My former student, Miss Hensley, arrived with her teacher and we had a quick meet and greet. It will be hard to refer to sweet Laura as Miss Hensley to the kids because she will always be sweet Laura to me. Miss Hensley will be in my classroom during the last two hours of the day when I have my homeroom for Language Arts. I could use an extra set of hands with the group, and by her second day she had picked up on that fact. She will be with me for the remainder of the year.
We’ve already had a nice time remembering many of the interesting things that happened the year she was in my class. She asked if I was still doing Shakespeare with students and I told her she could help me teach Hamlet and A Midsummer’s Night Dream this time instead of simply taking a part. She remembered we watched Hamlet with Mel Gibson after we had read a more simpler version of the play (no, students did not watch the scene where the relationship between Hamlet and his mother, Glenn Close, takes a strange turn). Miss Hensley also remembered she took on the role of Puck in Midsummer.
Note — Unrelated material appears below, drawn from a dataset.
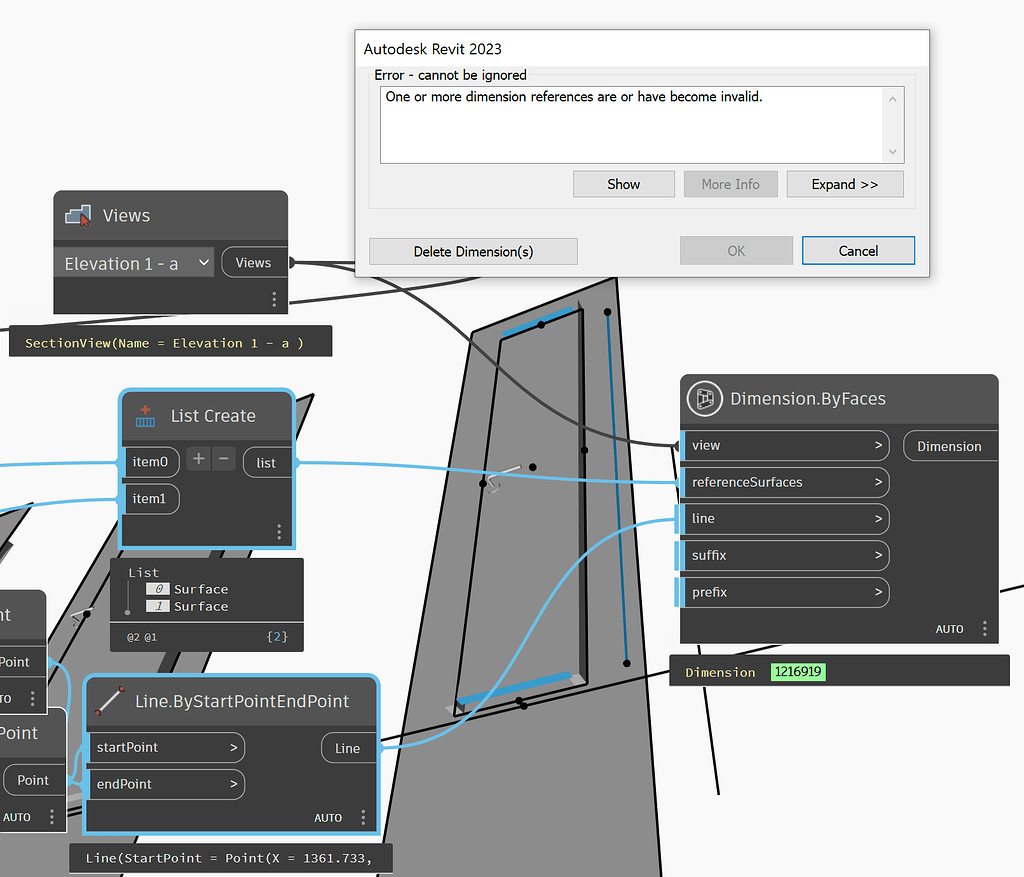Click the Delete Dimension(s) button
My students enjoyed locating Laura’s picture in the back of the classroom where I have each and every class group I’ve taught displayed on the wall. Miss Hensley enjoyed looking at the pictures as well. She informed me about some of the kids….who had dropped out, who played ball, etc. Miss Hensley told me she still had my letter. She was referring to the letter I give every student at the end of the year. I was pleased to know she had held onto my letter for the last seven years. I posted earlier about my end-of-the-letter here.
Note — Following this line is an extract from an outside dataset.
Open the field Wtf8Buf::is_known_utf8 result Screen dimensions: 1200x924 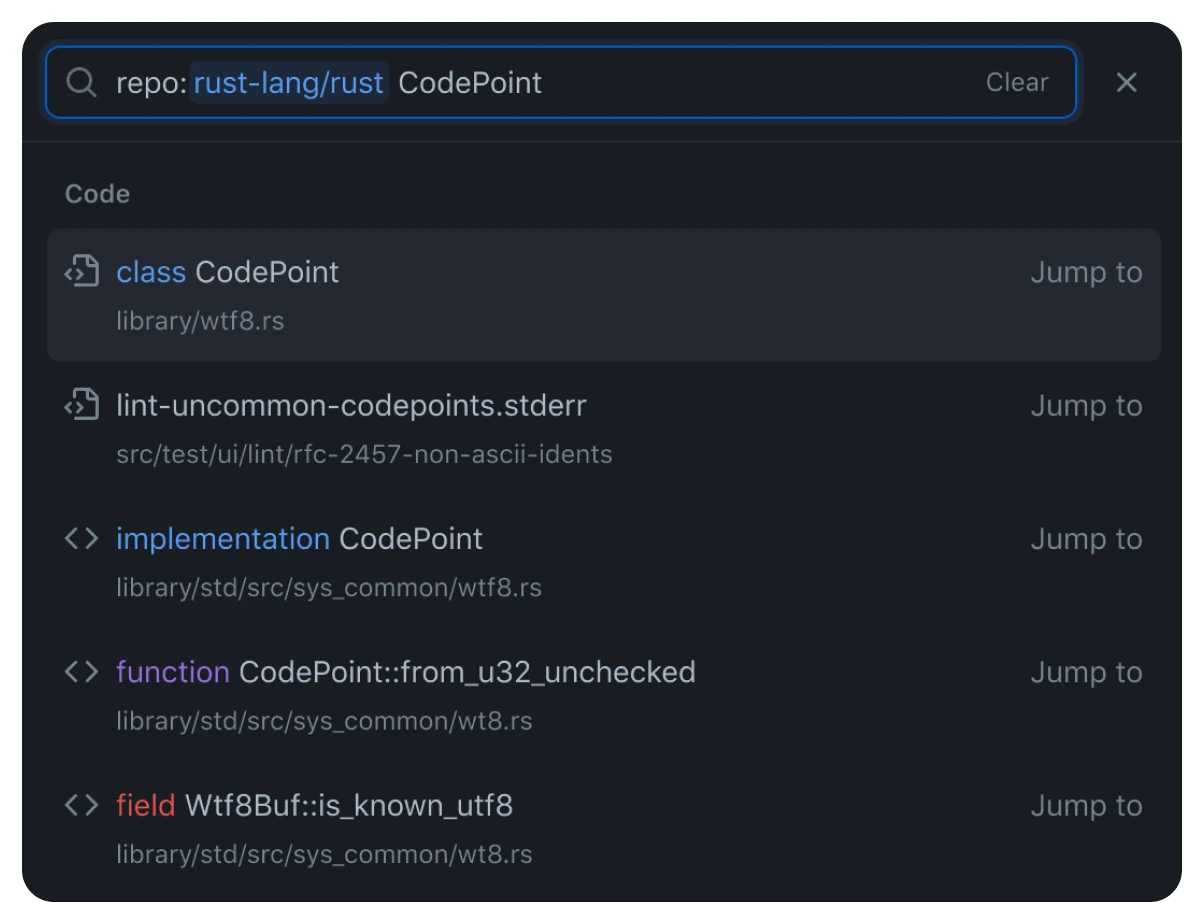tap(314, 805)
Miss Hensley’s arrival has created an interesting dynamic in my classroom…..the former student is now a teacher-in-training. I told her I would really love for her to journal her experience. Every student leaves a classroom with certain impressions of his or her teacher. Miss Hensley is returning to my room with those same impressions made when she was ten and eleven. Through the course of our time together as mentor and teacher-in-training she is going to discover that many of her impressions of me were wrong….some to the good and some to the bad. She seems hesitant about an extra assignment, but I think it would be a very interesting study.
1 comment:
It alwyas touches my heart to see former students for the same reasons that you mentioned. You have this pictured frozen in your mind when they were in your class ~ it is hard to believe how they grow and mature.
My youngest was on a retreat earlier this month and I had to pick her up from church. Quite a few members of the 'team' turned out to be former students. They all told my daughter: 'your mom was a cool teacher!' Talk about a boost to the ego.
I am glad that Miss Hensley will be there to help you and this way she gets to decide early on if this is what she wants to do with her life.